I am a native of Haywood County, born in the old county hospital on North Main Street, brought up on the Test Farm just outside the city limits, educated in the public schools of the County and in the First Methodist Church of Waynesville. I am an underemployed (but still tax paying) Christian, husband, father, pastor, educator, editor, and writer who loves his region, his state, and his country and desires to see them restored to ordered freedom and real prosperity. I have lived in Texas, Maryland, and Alabama, but three years ago I returned here to this place where I started and which I hope never again to leave – at least not until I am called to a higher, and the only better, place.
My political history begins in Haywood County. I was raised to be a good Democrat of the New Deal/ Fair Deal/ New Frontier/ Great Society, anti-communist, moderately liberal sort. My Junior High School civics teacher was none other than Haywood County’s “Mr. Democrat,” Sam J. Queen (the father of Joe Sam Queen), so my civics class was in many ways an exercise in further indoctrination with that party’s line. My first political experience was going door-to-door for George McGovern. I voted for Jimmy Carter – twice.

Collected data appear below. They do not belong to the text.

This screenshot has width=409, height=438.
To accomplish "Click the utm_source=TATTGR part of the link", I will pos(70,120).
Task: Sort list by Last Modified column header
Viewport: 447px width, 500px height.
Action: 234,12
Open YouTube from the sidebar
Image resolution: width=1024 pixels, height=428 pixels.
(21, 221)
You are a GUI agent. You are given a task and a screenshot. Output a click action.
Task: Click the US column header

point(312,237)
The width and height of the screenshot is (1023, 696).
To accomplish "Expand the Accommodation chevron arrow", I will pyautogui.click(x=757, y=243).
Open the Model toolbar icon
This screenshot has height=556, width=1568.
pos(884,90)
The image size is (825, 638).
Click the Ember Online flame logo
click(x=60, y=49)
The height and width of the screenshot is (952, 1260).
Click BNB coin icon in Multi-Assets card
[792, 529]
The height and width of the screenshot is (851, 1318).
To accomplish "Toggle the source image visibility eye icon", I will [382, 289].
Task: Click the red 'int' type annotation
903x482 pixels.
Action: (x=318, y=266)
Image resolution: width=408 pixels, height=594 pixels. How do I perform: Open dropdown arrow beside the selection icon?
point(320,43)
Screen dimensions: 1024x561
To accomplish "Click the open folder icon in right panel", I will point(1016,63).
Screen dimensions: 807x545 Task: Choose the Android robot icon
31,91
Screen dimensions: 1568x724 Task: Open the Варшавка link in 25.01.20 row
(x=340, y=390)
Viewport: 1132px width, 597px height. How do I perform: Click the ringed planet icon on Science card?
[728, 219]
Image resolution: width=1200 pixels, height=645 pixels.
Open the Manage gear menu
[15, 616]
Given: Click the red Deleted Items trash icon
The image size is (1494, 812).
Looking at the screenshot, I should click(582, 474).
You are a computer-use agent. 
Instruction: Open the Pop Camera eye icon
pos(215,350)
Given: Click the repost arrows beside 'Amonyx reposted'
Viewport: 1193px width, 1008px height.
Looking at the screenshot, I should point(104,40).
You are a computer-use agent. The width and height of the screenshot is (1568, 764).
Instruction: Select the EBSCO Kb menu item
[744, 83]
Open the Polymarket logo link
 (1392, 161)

I guess this just goes to show you that no one’s hopeless, and that it is not a bad thing altogether for a man to spend the years of his young adulthood in the Republic of Texas, where the “Yellow-dog Democrat” was an endangered species and the “country club Republican” had little influence. Being away from the tribal politics of my native sod enabled me to watch, to evaluate, to be inspired by, and at last to join with the conservative philosophy of those two great leaders of the rebirth of the conservative vision in western civilization – Ronald Reagan and Margaret Thatcher – who together with Pope John Paul the Great brought down the Iron Curtain and freed millions.
I began to wonder why there was such a contrast between the political habits of my native region and the human values in which I had been raised, and which were held by the vast majority of our people. I was troubled that this area inhabited largely by hardworking, decent, thrifty and God-fearing people kept sending to Raleigh and to Washington members of a party that increasingly committed to economic plunder, licentiousness, laziness, and the insatiable pursuit of power for its own sake.
Eventually, I came back. Perhaps it was to help restore the integrity between the people of this region and their elected government. God - and you, the people - will be the judge of that.